## Fragmento seleccionado

Se trata de comienzos que impactan y permanecen porque ya se conoce, una vez que se ha hecho la lectura completa, los desenlaces de la trama; y esos comienzos sugieren que nada se presagiaba antes, como en Thomas Mann, o bien se trata de inicios que no permiten anticipar toda la historia, como en el libro mencionado de Dostoievsky, por ejemplo.

La lectura final del texto hace que en ocasiones se vuelva al inicio, con lo que se logra un contrapunteo iluminador. Por el contrario, aquellos textos que no son cautivantes en este sentido, o en los cuales los comienzos terminan por pasar desapercibidos, la magia del lenguaje y del texto seguramente se oblitera —acaso a favor o a causa de otras razones.

Hay comienzos, como en arquitectura, con los espacios abiertos, acogedores por tanto, y que invitan, como en Le Corbusier, con luz que abraza desde adentro al visitante. Como Calatrava o (¡y sobre todo!) Koolhaas, con espacios y ángulos quebradizos pero abiertos, que marcan un contraste fuerte con la masa de construcciones alrededor nuestro o incluso con respecto a lo conocido en la historia. Existen construcciones como los templos budistas en Japón, y en Oriente en general, abiertos, con pájaros en los alrededores, con lagartijas, flores, colores vivos y cálidos, y múltiples aromas deliciosos, en contraste con los templos católicos, cerrados, lúgubres, alejados y con algo de siniestro y de mensaje cifrado. En Occidente, templos clásicos construidos en el período gótico, o con estilo románico, o acaso en clave barroca, como las numerosas catedrales que se construyen en toda Europa y que aún hoy permanecen, muchas de ellas, como íconos arquitectónicos, o religiosos. Espacios cerrados, pero que pudieran prefigurar el posterior descubrimiento de los claroscuros à la Rembrandt.

## Extractos de registros
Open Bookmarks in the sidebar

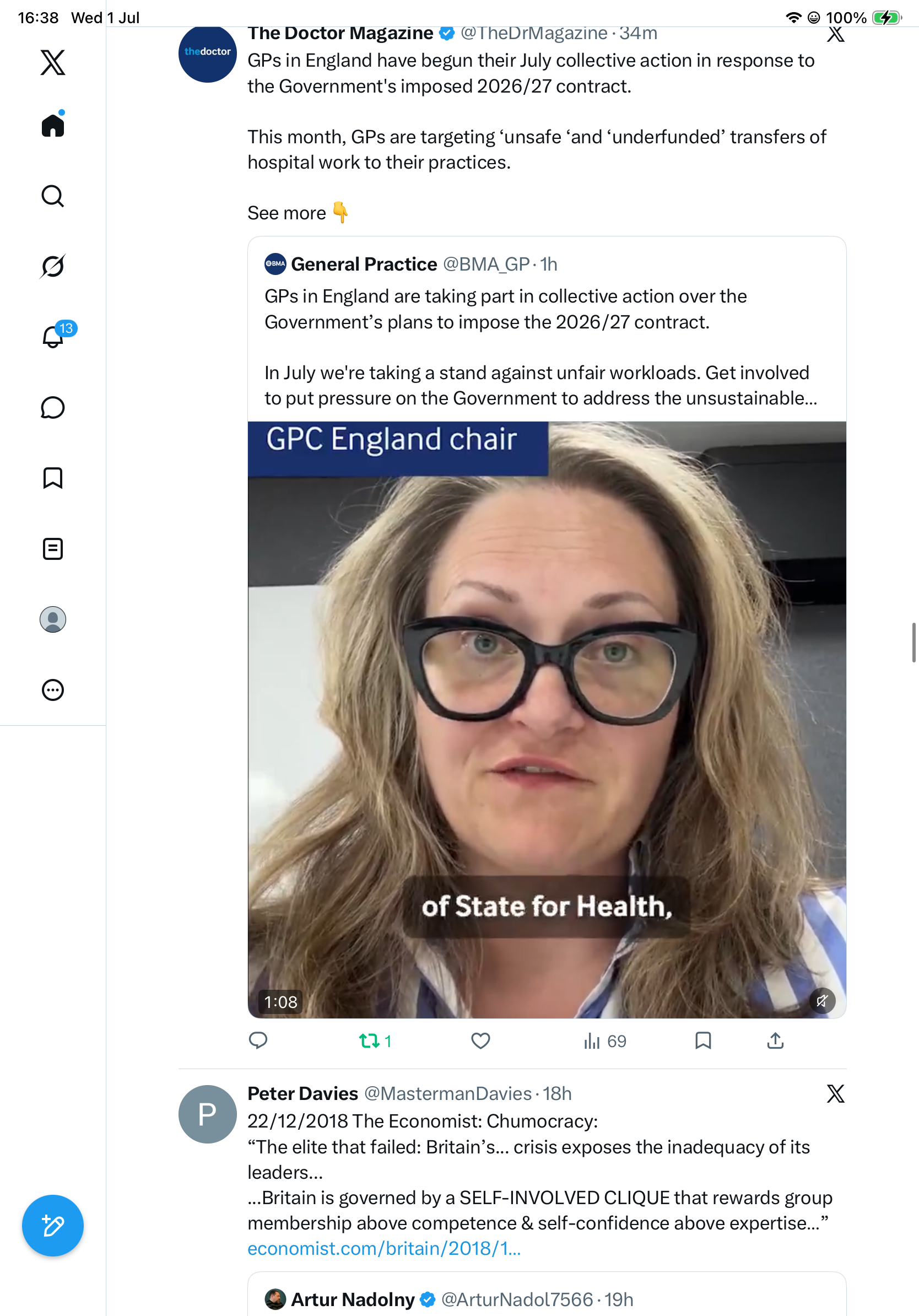click(x=53, y=478)
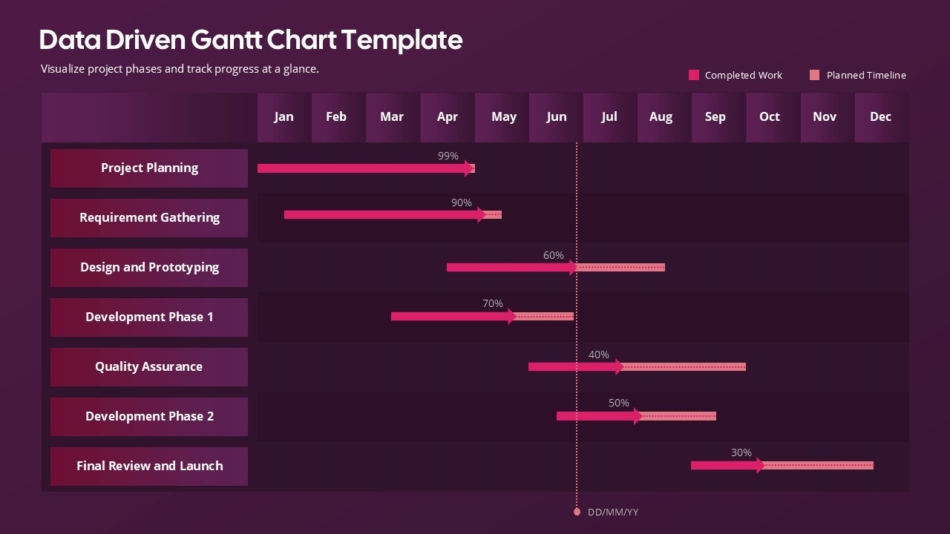The image size is (950, 534).
Task: Select the Jan month header
Action: (x=284, y=117)
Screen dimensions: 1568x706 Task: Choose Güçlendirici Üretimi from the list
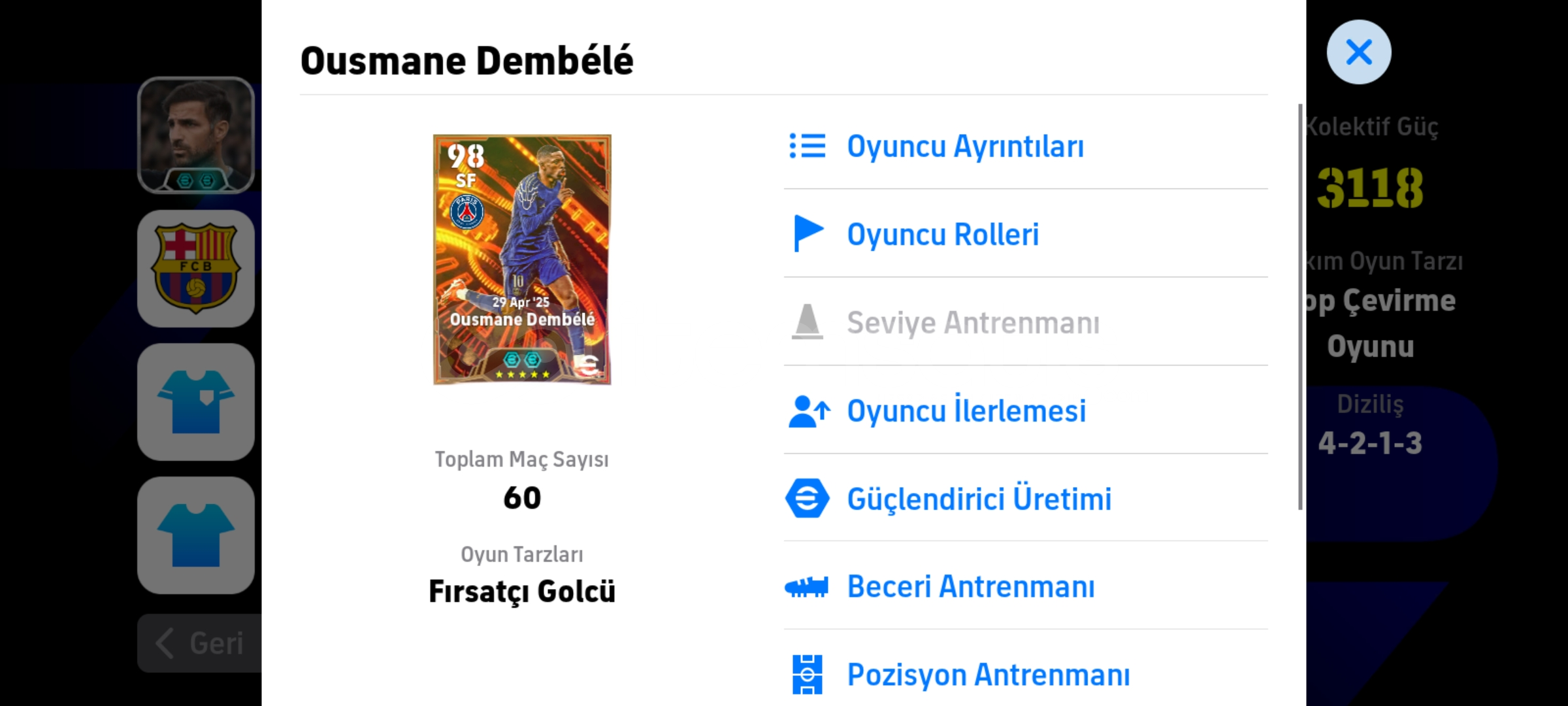coord(979,499)
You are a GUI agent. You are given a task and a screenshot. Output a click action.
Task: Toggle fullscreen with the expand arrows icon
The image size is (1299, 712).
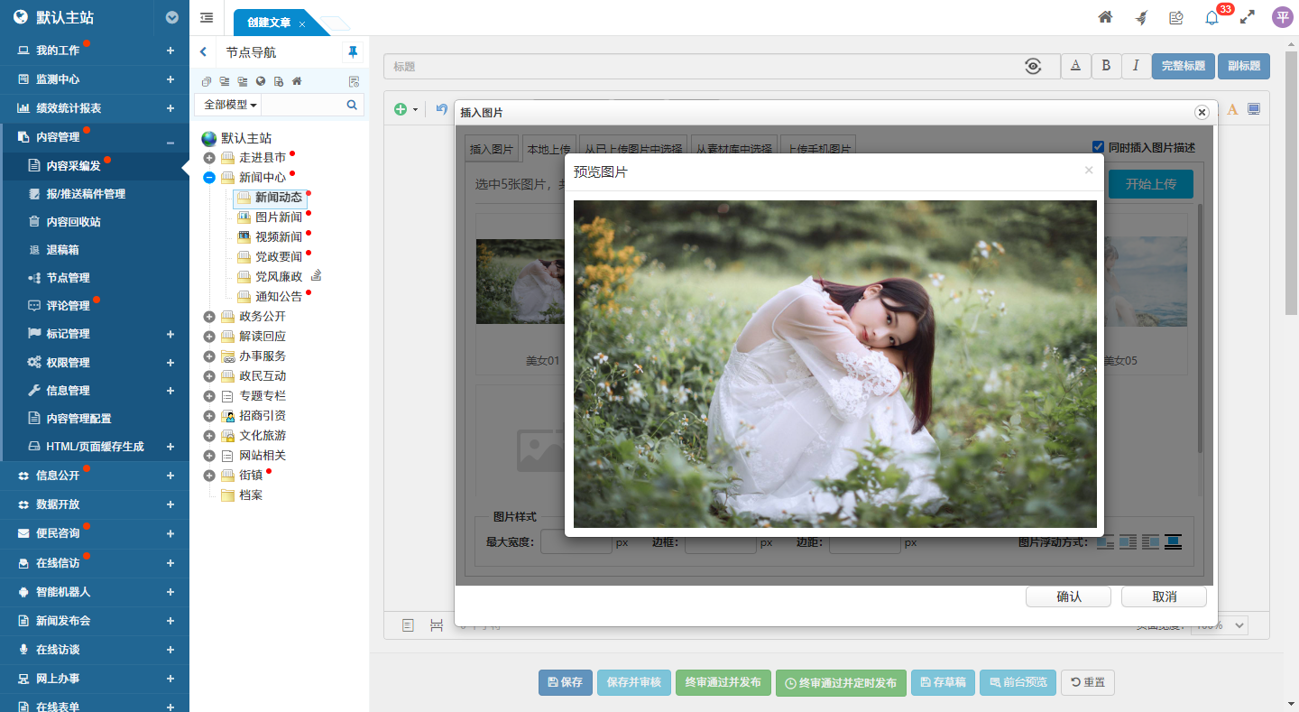(1247, 18)
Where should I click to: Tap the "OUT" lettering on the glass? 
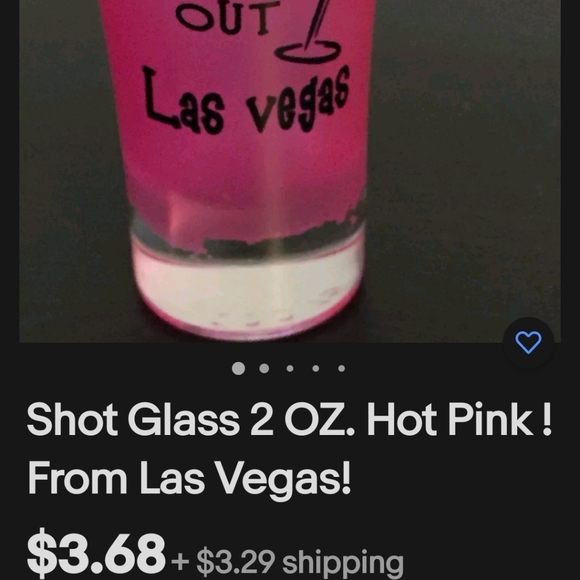point(228,17)
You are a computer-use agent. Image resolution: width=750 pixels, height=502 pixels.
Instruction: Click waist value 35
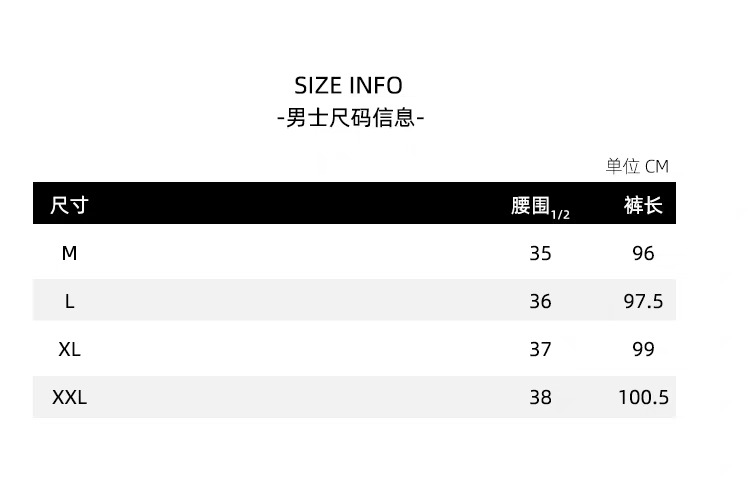click(x=540, y=253)
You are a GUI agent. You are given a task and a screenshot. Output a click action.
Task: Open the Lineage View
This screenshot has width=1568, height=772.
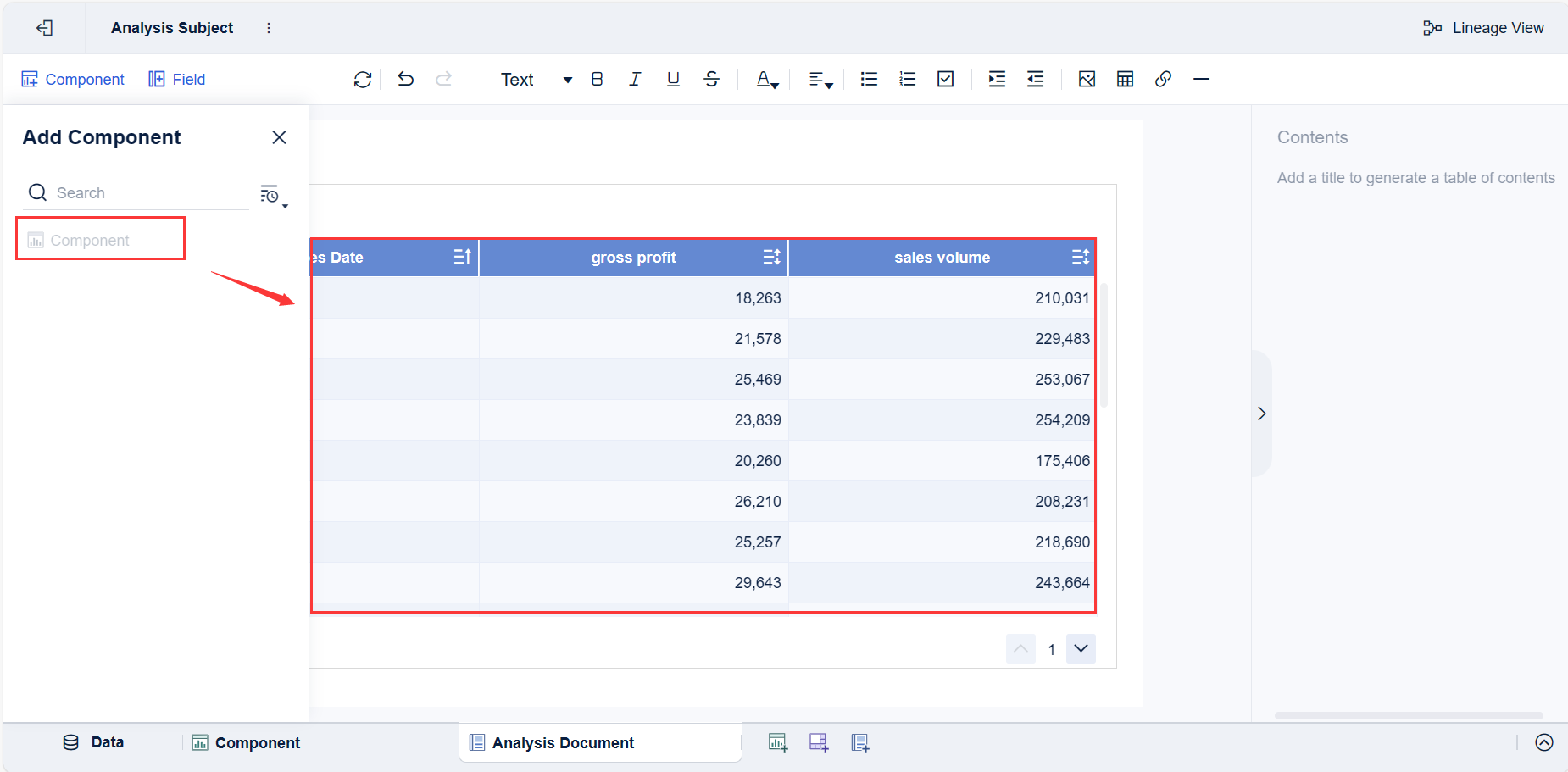click(x=1484, y=27)
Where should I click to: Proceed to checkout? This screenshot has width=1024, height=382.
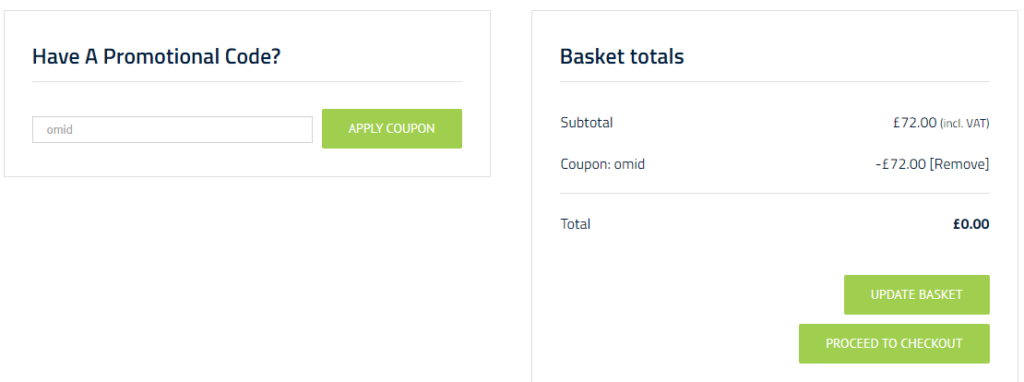pyautogui.click(x=894, y=343)
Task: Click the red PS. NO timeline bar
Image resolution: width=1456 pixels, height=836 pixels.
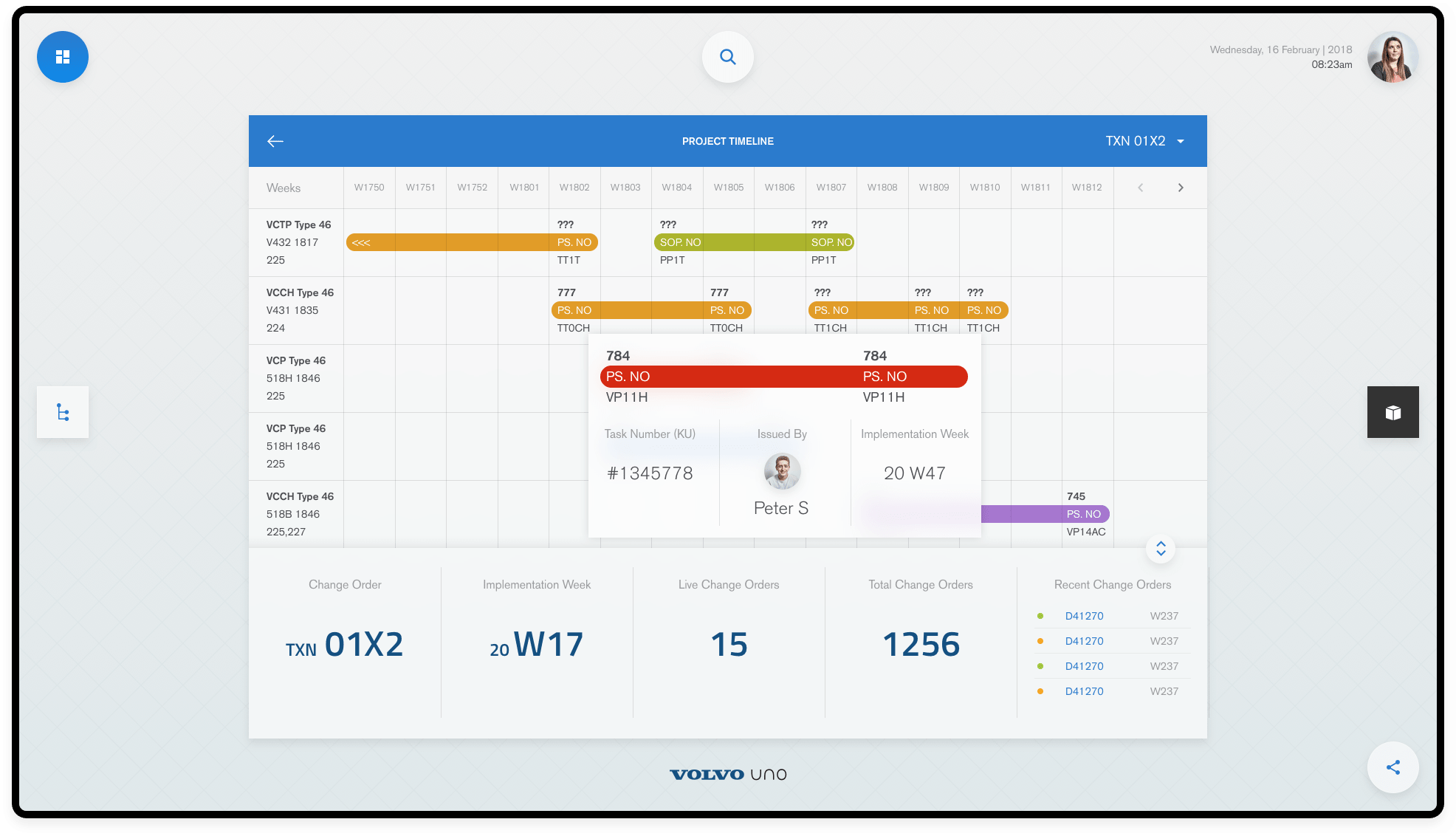Action: (x=783, y=377)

## Tareas pendientes
1 – Traduce al inglés esta oración del fragmento sobre los comienzos: "La lectura final del texto hace que en ocasiones se vuelva al inicio, con lo que se logra un contrapunteo iluminador."
2 – Prosigue el fragmento sobre los comienzos en la literatura y la arquitectura a partir de su última oración.

## Resultados del ejercicio
1 – The final reading of the text sometimes leads one back to the beginning, thereby achieving an illuminating counterpoint.

2 –
Mientras que los templos budistas sugieren experiencias abiertas, los Occidentales anuncian comienzos que demandan un avance posterior ya prefijado y cierto, gracias a la fe —en fin, un final.

Hay comienzos en la música, como en el trío para cuerdas en do menor, Opus 3 de Beethoven (String Trio in e-flat, Op. 3) —por tanto, desde luego, ese comienzo del Allegro con Brio: ¡superbe!--, que nada tienen que ver con la creación de obras que arrancan in crescendo y que sólo al final se resuelven en una conclusión que le otorga sentido a la composición íntegra. Henri Purcell cautiva con Draw near, you lovers, esa canción secular que escribe hacia 1683 con base en el poema de Thomas Stanley —una canción en la que las emociones parecen brincar desde el inicio. Por lo demás, los cantos seculares de Purcell permanecen ampliamente desconocidos, pues su obra religiosa, profana, instrumental o de ópera ha predominado en los gustos. En otro plano, el Lamento de la Ninfa (Lamento Dellla Ninfa), del Octavo Libro de los Madrigales de Claudio Monteverdi (circa 1638), comienza con una ninfa cuyo relato sólo después se adivinará como luctuoso con las dos voces masculinas que entran en la parte central y que, justamente, permiten entender de otro modo el relato de la Ninfa que sale de su propia casa.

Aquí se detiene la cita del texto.